WHAT TO DO:
- A) Answer these questions from the TEDxEuston article below, each on its own line.
(i) In what year did Anya and Ihekweazu set up TEDxEuston?
(ii) At what venue will this year's speakers gather?
(iii) Which speaker from history would Anya invite?
- B) List every speaker the TEDxEuston article below names for this year's event, with the country each represents.

*** PROVIDED PASSAGE ***

ON THE eve of TEDxEuston – an independently organised TED event – that gives a platform to the ideas of a new generation of African leaders, The Voice catches up with one of its co-founders, Dr Ike Anya.

Anya, alongside Chikwe Ihekweazu, set up TEDxEuston in 2009 after being inspired by a global TEDGlobal conference in Arusha, Tanzania, in two years earlier.

Describing as a “life-changing” experience, the pair were moved to tears by speeches from influencers such as Kenyan blogger Ory Okolloh who had set up Mzalendo to bring the proceedings of the Kenyan Parliament to the people of Kenya for the first time and Eleni Gabre Madhin - then on the verge of leaving her job with the World Bank in Washington to set up Ethiopia's first commodity exchange.

He said: “Listening to them, we were confronted for the first time with so many successful Africans seeking to contribute in small ways to changing the way things were in Africa.”

Hoping to recreate that magic, Anya and Ihekweazu applied for a licence to run an event of their own.

From humble roots at University College London, it is now considered the go-to event TED event focusing on Africa outside of the continent.

Speakers representing countries across Africa – South African classical musician Pumeza Matshikiza; award-winning writer Binyavanga Wainaina, from Kenya; Rwanda’s Health Minister Dr Agnes Binagwaho among others – will tomorrow (Dec 6) gather at The Mermaid Conference Centre, in central London, to deliver individual short speeches.

Anya said: “Every year we have people who say they were in two minds about coming because of the price but their final thought is that this event completely exceeded their expectations.

“You will get intellectual stimulation and make new friends. It’s an experience that you take so much from.”

Reflecting upon what makes TedXEuston special, the Nigerian-born medical professional said: “We are the only TedX event outside the African continent that focuses completely and exclusively on Africa. I think that means we bring a broad perspective and a perspective that’s very important in the world today.”
And one of its merits, Anya believes, is that it brings together Africans from different countries for one big conversation.

“We know there is a sentiment, that Africa is not a country – which I totally identify with. I see it also as a family. We are a group of individuals but there is a shared identity,” said Anya.

“One of the challenges we have in Africa is that we don’t talk to each other, we don’t trade enough enough with each other, we don’t visit one another enough. We need to swap ideas and share stories.”

And while Anya is far too diplomatic to have a favourite this year, he said if he could invite any speaker from history to speak at TedX Euston he would choose the President of Burkina Faso Thomas Sankara, dubbed ‘Africa’s Che Guevara’, assassinated in 1987.

“His vision of the world was so rooted in an African sensibility,” explained Anya.

*** End of PROVIDED PASSAGE ***
*** DATA ***

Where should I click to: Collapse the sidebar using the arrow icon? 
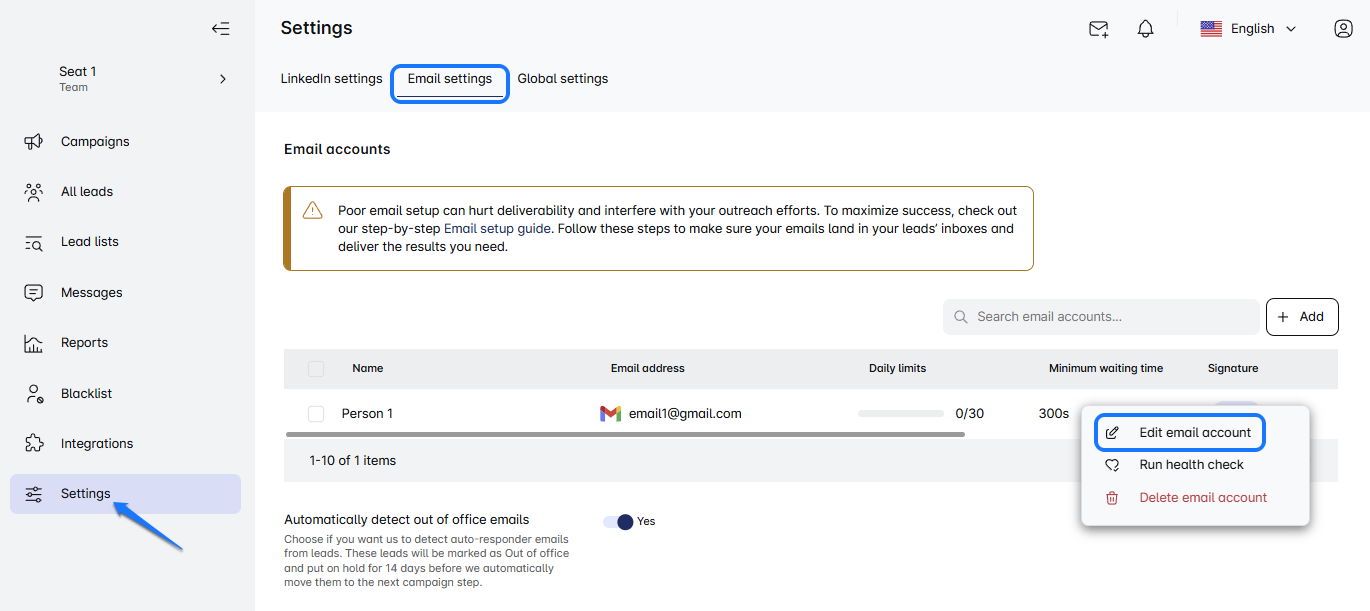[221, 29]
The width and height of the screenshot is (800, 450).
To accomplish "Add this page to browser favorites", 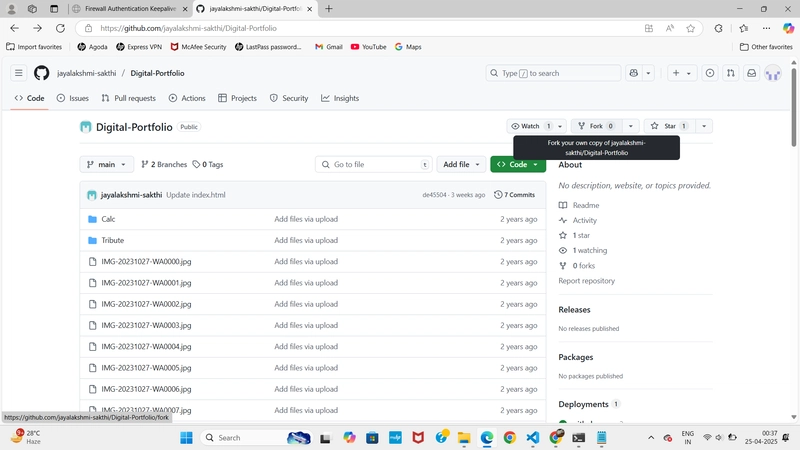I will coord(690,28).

*** End of DATA ***
*** DATA ***

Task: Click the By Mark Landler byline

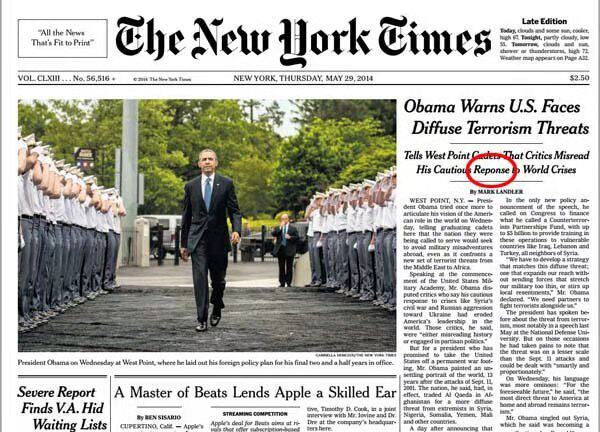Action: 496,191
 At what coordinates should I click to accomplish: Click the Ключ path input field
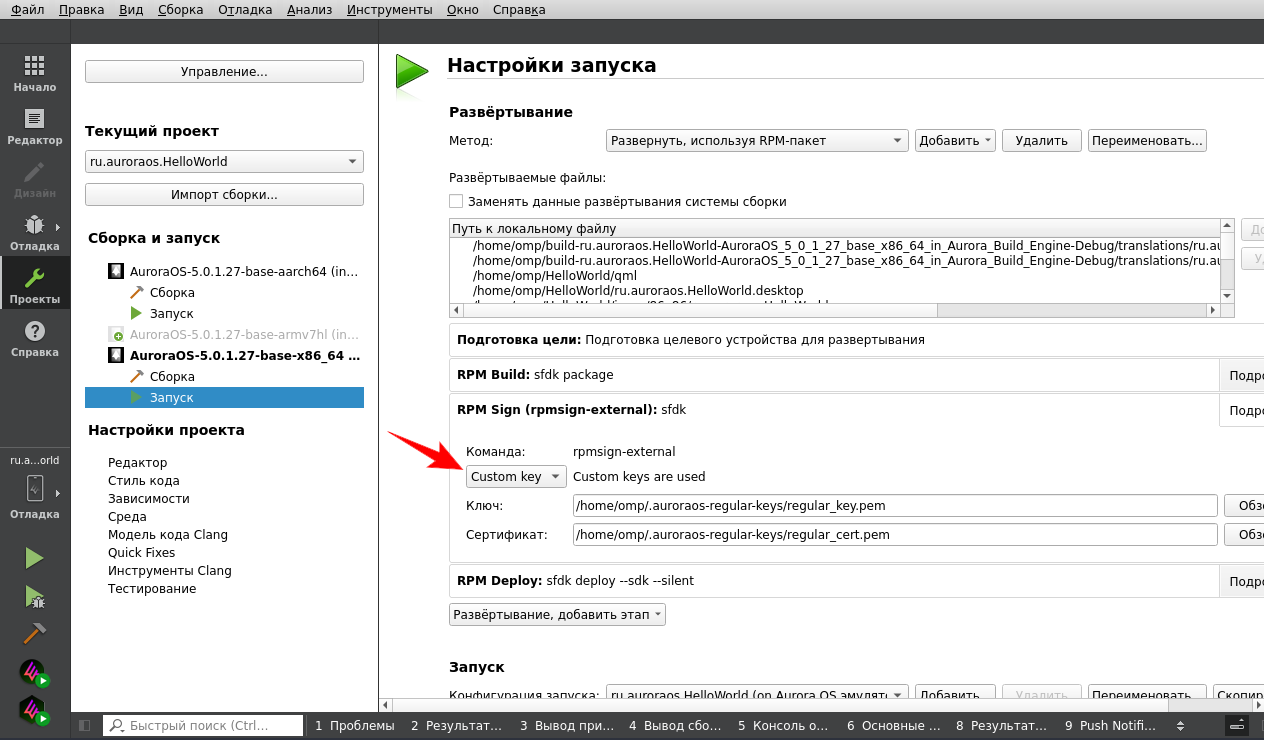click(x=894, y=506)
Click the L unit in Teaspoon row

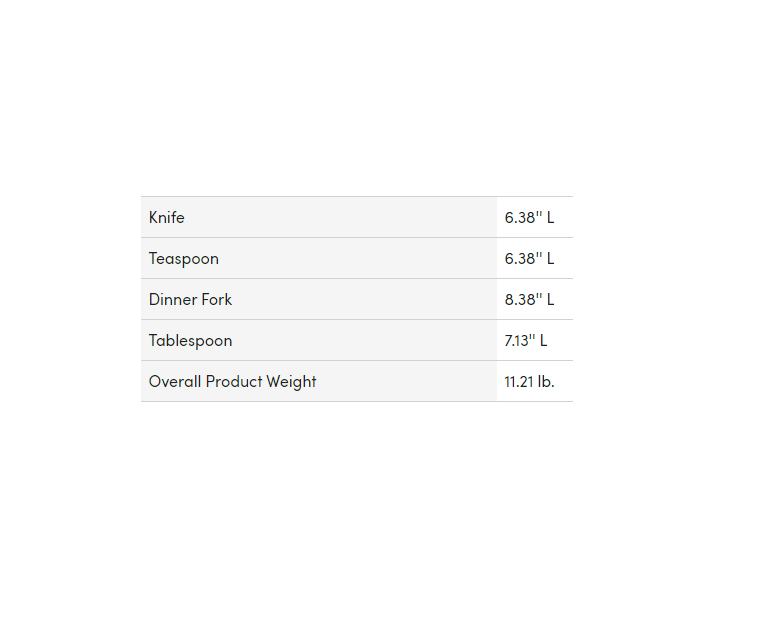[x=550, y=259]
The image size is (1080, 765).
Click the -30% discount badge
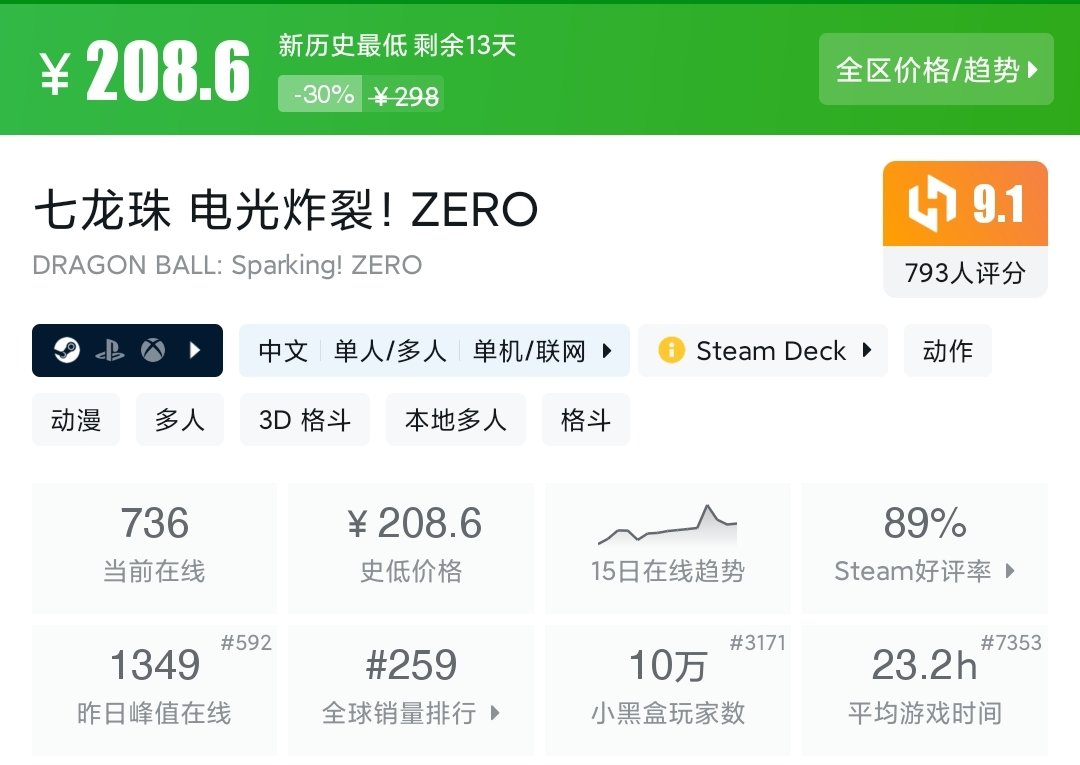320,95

*** End of DATA ***

TASK-BY-TASK SOLUTIONS:
- A)
(i) 2009
(ii) The Mermaid Conference Centre, in central London
(iii) Thomas Sankara, President of Burkina Faso

- B)
Pumeza Matshikiza, South Africa
Binyavanga Wainaina, Kenya
Dr Agnes Binagwaho, Rwanda